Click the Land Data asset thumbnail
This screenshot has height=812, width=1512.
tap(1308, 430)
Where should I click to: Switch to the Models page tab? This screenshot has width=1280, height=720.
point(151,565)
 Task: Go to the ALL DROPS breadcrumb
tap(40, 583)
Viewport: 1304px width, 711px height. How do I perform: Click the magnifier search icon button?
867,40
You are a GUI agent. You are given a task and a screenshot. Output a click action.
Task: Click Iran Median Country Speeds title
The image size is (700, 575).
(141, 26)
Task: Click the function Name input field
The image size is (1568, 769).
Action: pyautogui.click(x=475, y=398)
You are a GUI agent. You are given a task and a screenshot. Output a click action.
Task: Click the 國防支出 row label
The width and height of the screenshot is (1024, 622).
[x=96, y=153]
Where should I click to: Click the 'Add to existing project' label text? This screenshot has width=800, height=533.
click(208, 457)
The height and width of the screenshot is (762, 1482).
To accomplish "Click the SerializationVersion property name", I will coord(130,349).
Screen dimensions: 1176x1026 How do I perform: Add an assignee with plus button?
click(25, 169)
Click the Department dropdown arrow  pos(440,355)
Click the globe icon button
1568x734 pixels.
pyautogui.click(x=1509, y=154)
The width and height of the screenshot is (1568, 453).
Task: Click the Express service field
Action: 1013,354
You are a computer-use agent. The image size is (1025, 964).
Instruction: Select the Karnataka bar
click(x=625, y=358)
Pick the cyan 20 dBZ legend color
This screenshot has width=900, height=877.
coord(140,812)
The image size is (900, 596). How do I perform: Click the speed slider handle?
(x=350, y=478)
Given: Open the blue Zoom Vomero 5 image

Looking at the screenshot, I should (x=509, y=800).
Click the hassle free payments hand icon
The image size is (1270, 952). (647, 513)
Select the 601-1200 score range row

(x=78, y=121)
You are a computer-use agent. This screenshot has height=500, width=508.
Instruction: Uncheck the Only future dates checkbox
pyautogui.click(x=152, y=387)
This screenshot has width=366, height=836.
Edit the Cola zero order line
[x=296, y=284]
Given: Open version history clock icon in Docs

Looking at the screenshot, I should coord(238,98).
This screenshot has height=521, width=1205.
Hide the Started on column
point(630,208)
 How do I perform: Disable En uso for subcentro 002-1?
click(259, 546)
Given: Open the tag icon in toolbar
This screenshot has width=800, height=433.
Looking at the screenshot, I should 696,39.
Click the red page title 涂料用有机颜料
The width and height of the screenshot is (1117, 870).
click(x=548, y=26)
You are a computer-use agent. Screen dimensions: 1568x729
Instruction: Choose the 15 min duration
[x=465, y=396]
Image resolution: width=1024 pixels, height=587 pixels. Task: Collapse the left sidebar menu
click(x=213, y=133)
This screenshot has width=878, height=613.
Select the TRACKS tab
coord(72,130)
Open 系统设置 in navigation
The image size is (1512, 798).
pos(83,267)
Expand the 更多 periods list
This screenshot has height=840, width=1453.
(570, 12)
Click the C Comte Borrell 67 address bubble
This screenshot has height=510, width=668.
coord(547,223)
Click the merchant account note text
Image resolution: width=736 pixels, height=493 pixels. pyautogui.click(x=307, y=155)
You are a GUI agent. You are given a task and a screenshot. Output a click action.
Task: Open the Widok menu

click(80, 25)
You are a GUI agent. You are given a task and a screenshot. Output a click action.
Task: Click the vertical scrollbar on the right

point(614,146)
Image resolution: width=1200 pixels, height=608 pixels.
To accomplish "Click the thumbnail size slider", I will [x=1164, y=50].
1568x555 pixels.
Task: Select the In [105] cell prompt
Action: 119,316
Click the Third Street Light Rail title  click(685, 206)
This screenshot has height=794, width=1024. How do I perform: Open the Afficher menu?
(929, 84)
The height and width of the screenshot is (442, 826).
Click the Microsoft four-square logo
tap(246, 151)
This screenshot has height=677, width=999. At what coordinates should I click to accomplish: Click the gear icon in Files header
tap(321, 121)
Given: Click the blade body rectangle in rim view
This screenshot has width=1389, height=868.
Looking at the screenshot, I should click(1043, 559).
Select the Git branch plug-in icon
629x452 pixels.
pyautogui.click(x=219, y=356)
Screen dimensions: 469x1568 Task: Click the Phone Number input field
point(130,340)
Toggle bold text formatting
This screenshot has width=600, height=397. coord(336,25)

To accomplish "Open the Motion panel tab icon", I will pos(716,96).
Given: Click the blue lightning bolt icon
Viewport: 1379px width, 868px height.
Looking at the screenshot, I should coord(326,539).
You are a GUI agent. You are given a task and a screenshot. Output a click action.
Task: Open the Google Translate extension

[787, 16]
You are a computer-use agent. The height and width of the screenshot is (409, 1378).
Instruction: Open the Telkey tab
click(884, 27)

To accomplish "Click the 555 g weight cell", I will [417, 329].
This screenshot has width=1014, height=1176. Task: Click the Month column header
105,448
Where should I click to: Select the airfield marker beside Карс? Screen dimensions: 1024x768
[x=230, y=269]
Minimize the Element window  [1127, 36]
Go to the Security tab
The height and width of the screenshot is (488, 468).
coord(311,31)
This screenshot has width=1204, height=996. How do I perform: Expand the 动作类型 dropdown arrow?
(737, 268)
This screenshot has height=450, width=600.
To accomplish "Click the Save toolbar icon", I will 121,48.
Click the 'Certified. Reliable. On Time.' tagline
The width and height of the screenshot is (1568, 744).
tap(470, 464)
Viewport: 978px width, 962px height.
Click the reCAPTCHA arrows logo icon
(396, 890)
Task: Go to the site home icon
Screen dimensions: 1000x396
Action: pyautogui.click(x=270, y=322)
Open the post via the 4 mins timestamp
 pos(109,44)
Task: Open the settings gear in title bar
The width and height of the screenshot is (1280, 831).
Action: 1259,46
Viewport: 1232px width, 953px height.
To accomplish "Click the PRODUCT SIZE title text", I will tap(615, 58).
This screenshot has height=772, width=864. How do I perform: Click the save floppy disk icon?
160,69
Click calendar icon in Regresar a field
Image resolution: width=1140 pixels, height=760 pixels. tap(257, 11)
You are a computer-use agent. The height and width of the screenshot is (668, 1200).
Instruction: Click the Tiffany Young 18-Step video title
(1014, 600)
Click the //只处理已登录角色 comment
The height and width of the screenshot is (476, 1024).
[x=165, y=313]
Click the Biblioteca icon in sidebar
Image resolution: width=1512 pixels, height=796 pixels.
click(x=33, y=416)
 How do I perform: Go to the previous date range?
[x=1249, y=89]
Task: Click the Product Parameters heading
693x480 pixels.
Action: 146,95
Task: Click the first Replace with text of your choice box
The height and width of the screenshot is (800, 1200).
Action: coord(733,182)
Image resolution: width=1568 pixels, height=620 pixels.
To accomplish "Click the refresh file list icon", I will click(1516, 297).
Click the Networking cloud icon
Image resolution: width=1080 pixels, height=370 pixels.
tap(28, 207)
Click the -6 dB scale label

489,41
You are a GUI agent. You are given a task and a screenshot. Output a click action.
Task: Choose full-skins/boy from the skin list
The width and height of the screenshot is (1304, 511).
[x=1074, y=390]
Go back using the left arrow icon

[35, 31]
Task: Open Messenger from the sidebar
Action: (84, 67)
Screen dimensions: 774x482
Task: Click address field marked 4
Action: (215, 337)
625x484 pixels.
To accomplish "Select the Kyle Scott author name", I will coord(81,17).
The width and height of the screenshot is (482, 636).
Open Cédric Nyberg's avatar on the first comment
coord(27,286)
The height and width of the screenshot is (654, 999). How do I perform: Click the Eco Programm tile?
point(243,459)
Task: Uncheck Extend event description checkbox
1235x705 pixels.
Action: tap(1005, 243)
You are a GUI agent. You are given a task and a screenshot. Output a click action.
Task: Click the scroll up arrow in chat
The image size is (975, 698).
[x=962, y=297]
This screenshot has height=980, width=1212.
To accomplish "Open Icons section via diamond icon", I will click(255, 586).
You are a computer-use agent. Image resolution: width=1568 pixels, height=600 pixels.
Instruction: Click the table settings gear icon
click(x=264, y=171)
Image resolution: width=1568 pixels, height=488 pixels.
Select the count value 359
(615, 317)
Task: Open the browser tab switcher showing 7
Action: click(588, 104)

▶ **TASK INSTRUCTIONS**
Please give an exact copy of the lines above, beginning with the line containing "This screenshot has width=1014, height=1176." and running through the line containing "This screenshot has height=450, width=600.", and of no other lines.

▶ **ANSWER SPACE**
This screenshot has width=1014, height=1176. Task: Click the Month column header
105,448
Where should I click to: Select the airfield marker beside Карс? Screen dimensions: 1024x768
[x=230, y=269]
Minimize the Element window  [1127, 36]
Go to the Security tab
The height and width of the screenshot is (488, 468).
coord(311,31)
This screenshot has width=1204, height=996. How do I perform: Expand the 动作类型 dropdown arrow?
(737, 268)
This screenshot has height=450, width=600.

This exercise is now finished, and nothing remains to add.